Abstract

Abstract BACKGROUND AND AIMS Loop diuretic use during maintenance haemodialysis (HD), including use of very high doses in Europe, is thought to maintain diuresis and reduce interdialytic weight gain, but is based on little evidence, with impact on clinical outcomes unclear. To help better inform international therapeutic strategies, we investigate regional variation in loop diuretic use and dosing strategies. METHOD This study included 71 756 HD patients from the international Dialysis Outcomes and Practice Patterns Study (DOPPS) phases 2–5 (2002–15), including 27 759 patients with dialysis vintage (time since HD initiation) <1 year. We report the proportion of patients in each country prescribed a diuretic (loop, thiazide or other) by dialysis vintage. Among patients with vintage < 1 year at enrollment and prescribed a loop diuretic, we report the distribution of loop diuretic dose (mg/day) by country. Doses of torsemide (4:1) and bumetanide (80:1) were converted to oral furosemide-equivalent dose.

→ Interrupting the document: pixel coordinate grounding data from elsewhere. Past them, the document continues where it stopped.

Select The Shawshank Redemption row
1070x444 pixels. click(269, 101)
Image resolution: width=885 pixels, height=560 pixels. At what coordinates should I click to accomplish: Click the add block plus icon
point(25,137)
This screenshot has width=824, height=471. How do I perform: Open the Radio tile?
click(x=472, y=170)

RESULTS Diuretic use varied widely by country, ranging at vintage < 3 months from >80% in Germany and Sweden to < 35% in the US, Spain, and Gulf Cooperation Council (GCC) countries (Figure 1). The proportion of patients prescribed a diuretic decreased with dialysis vintage in all countries. At vintage >5 years, diuretic use was 30%–35% in Germany and Sweden and < 20% in other countries. In all countries, >90% of diuretic prescriptions were for loop diuretics. Loop diuretic dose varied widely across countries. Among patients with vintage < 1 year, median dose ranged from 400–500 mg/day in Belgium, France, Germany and Sweden to < 100 mg/day in the GCC, Japan, Spain and the US (Figure 2). CONCLUSION We observed substantial international differences in diuretic prescription patterns to HD patients, with usage and doses much higher in some European countries than the US, where high-dose formulations are not available. The potential impact of diuretic prescription patterns on outcomes, including residual urine volume, volume-related complications and others should be investigated.